As you all know, tomorrow the Federal Open Market Committee (FOMC) meeting will conclude. Federal Reserve Chairman Jay Powell is scheduled to release his interest rate policy decision for the United States tomorrow around 2:00 pm ET. Nobody in the trading world really expects the Fed to change its current stance. At this time, the central bank is buying $120 billion a month of mortgage backed securities and U.S. Treasuries. Prior to yesterday’s sharp stock market decline there were many investors who thought the Fed could mention a possible taper of their asset purchasing program. Now the odds of that happening have really declined sharply.
Over the past few months the central bank has said that inflationary pressures are transitory. While the Fed had repeatedly stated this the majority of market participants do not believe that, especially with all of the supply disruptions that are happening around the United States and the rest of the world. In all fairness to the Federal Reserve, commodities such as copper, oil, steel, gold, platinum, silver and other commodities have pulled back. Unfortunately, the public has seen a continued rise in gasoline, food and many other products and services that most people use. The public does not see price inflation as transitory.
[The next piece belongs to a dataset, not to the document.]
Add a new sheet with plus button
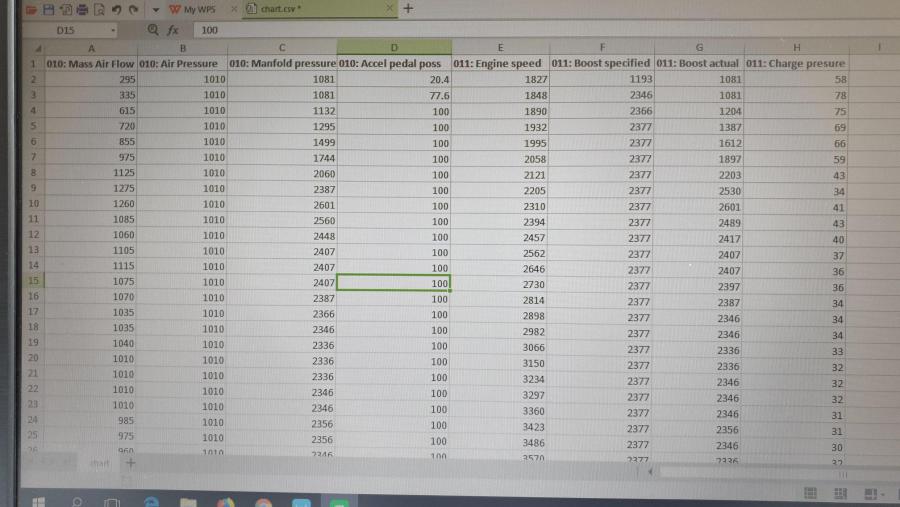This screenshot has width=900, height=507. (x=129, y=463)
Asset prices have been rising to new all time highs until early September. Since the September stock market top, most asset prices were rallying higher as the central bank refused to taper its current asset purchases. Bond yields will usually be a good indicator if a taper will occur. If yields move higher then there is a decent chance that a taper of asset prices are underway soon. If yields pullback or decline then the chance of a taper is likely off the table in the near term. Traders and investors will need to monitor yields very closely going forward as the bond market is generally viewed as smarter than the stock market. It makes sense since the world economies are actually built on debt. So while I don’t expect Chairman Powell to change his stance much tomorrow I do believe the bond market might be singing a different tune down the road. Either way, it looks like Chairman Powell is caught between a rock and a hard place.